──────── Extracted text

Churches in England are no longer required to enforce mask wearing inside their buildings. But some leaders are still asking parishioners to remain masked. Sarah Phillips believes this policy is having a detrimental effect on the spiritual health of congregations. She explains why
With restrictions lifted this week on the mandatory wearing of face masks in public places, including places of worship, many churches will be going through the difficulty of deciding how to proceed with the wearing of face masks in church services.
Naturally, church leaders may be inclined to err on the side of caution, seeking to make church as accessible as possible to those who are more anxious about transmission. But in our haste to alleviate these anxieties, we must not overlook the deep, lasting damage that a culture of mask-wearing could have on our spiritual health.
Mask-wearing has changed church life in a million small ways.
From the moment we walk through the door, we are no longer greeted by a smiling face but a masked one. When we go to find a seat, we cannot smile to greet the person next to us or give a smile of invitation to someone looking to join us. Our interactions with one another become more limited - we share the bare minimum and pretend we’ve heard when we haven’t. Countless opportunities for organic ministry are lost because we cannot read one another’s expressions or hear each other well enough to enjoy true fellowship. Masks prevent the relational intimacy we need to be able to confess our sins to one another, to pray for one another, to share our struggles or give some much needed encouragement. We are meeting together, but we are not truly able to minister to one another.
I have been told that I must wear a mask in order to love and protect others. But that definition of love is narrow, and reduces people’s needs down to one simplistic need of protection from a virus. Instead, we should allow people the freedom to decide how to express love for themselves. I believe we must rather create an environment of freedom in church gatherings, in which we all feel able to express and meet all kinds of needs, many of which will require us to show our faces.
I’ve been told that, as Christians, we ought not to stand on our rights, but rather use our freedom to serve others. I admire the gracious motivation here, but what if we feel the right to show our faces is essential to the spiritual health of our neighbour? What if being mask-free is actually what enables us to serve others effectively?
Recently, it struck me how many times the writers of the epistles mention their deep desire to see the churches to whom they are writing "face to face.” Paul writes to the Thessalonians, "We pray most earnestly night and day that we may see you face to face and supply what is lacking in your faith." (1 Thessalonians 3:10. See also 2 John 1:12, 3 John 1:14)

────────────────
──────── Study material

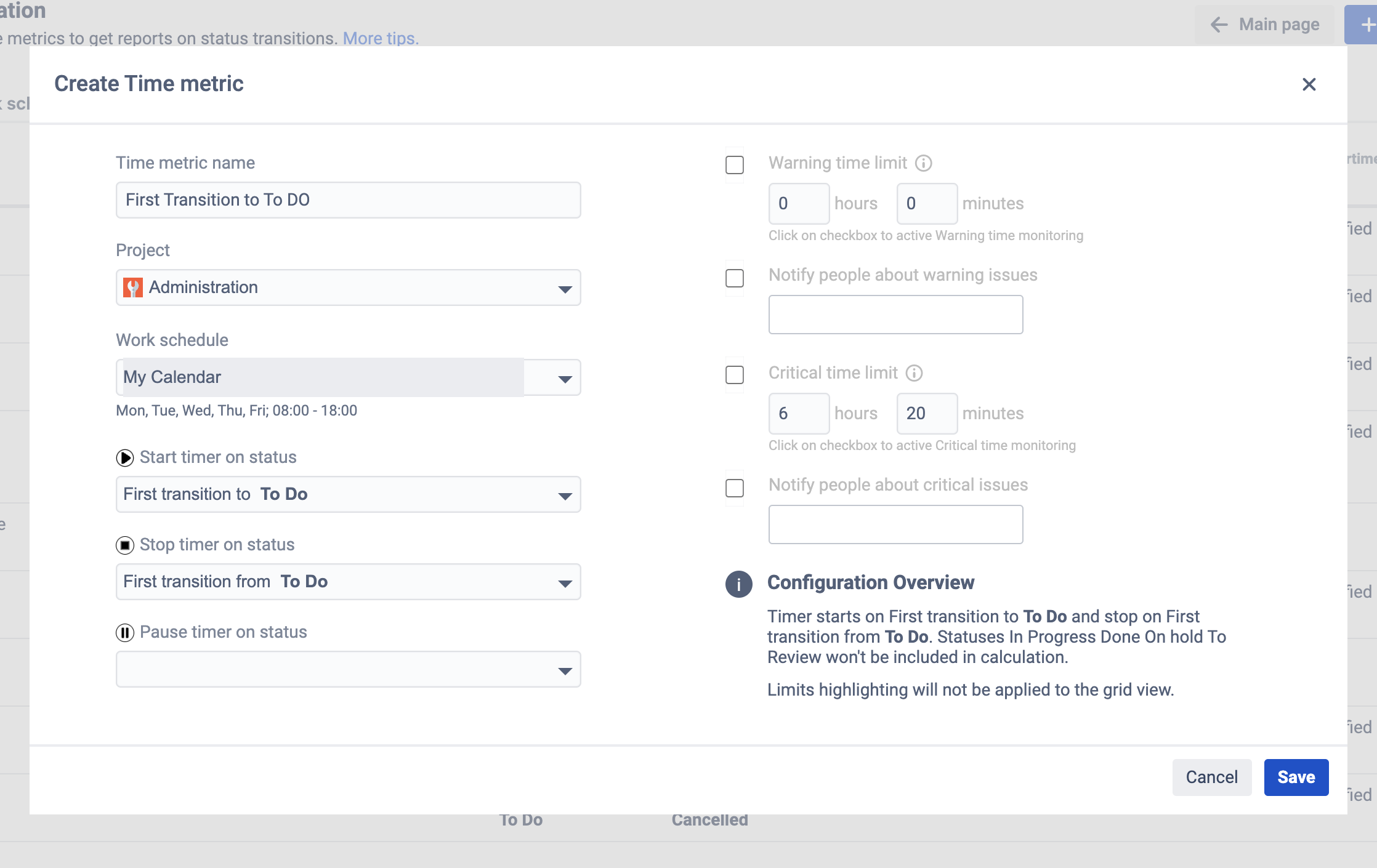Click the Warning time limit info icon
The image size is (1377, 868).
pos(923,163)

────────────────
──────── Study material

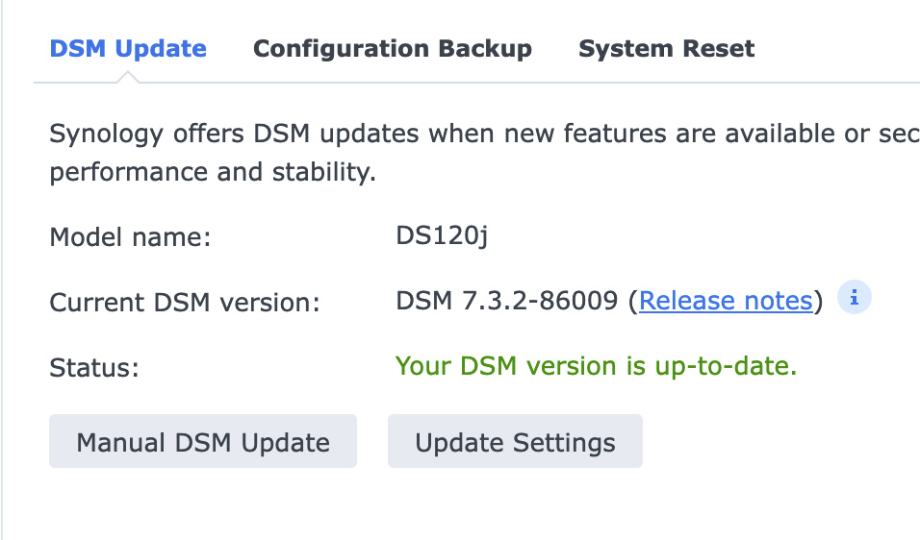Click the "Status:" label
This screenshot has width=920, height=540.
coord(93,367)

────────────────
──────── Study material

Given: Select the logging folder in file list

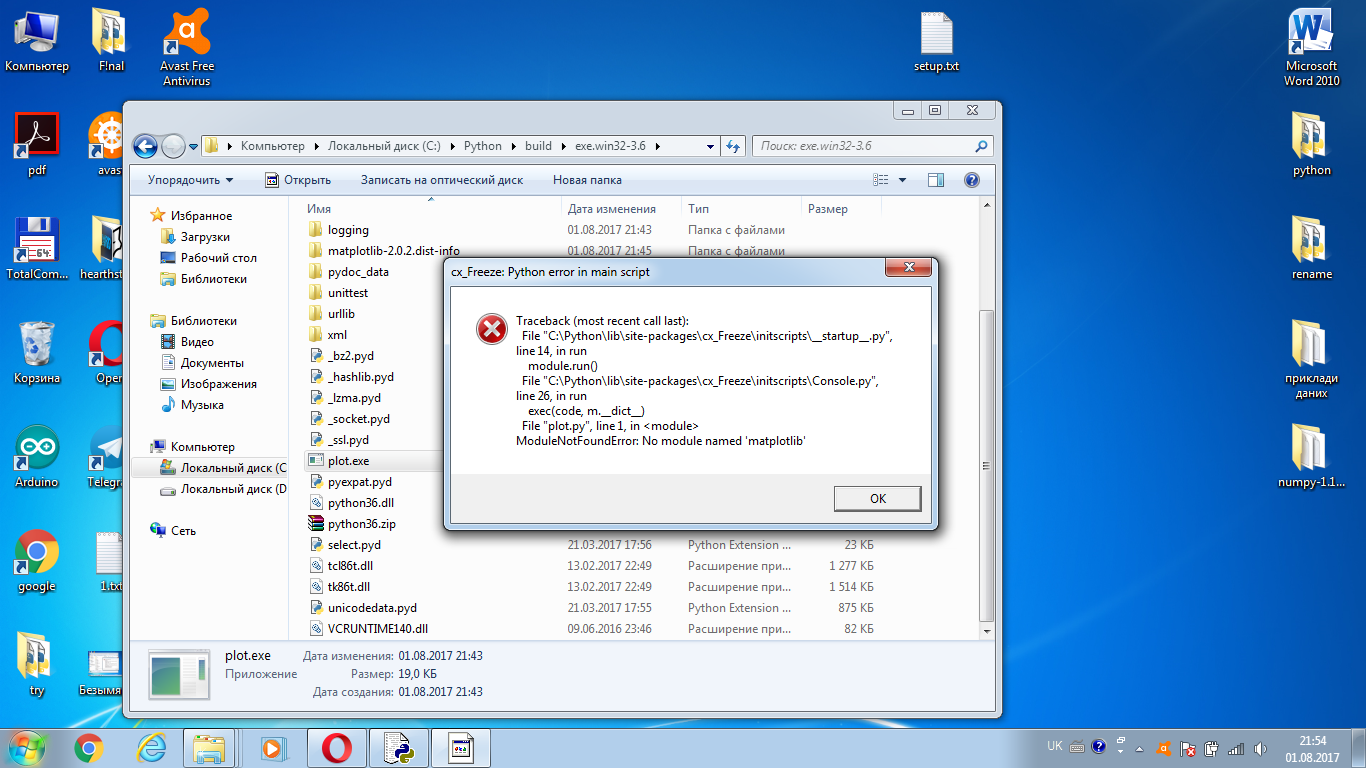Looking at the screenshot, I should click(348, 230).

────────────────

In the text on mask wearing in churches, which verse is cited for Paul's prayer to see the Thessalonians face to face?

§ Written response: 1 Thessalonians 3:10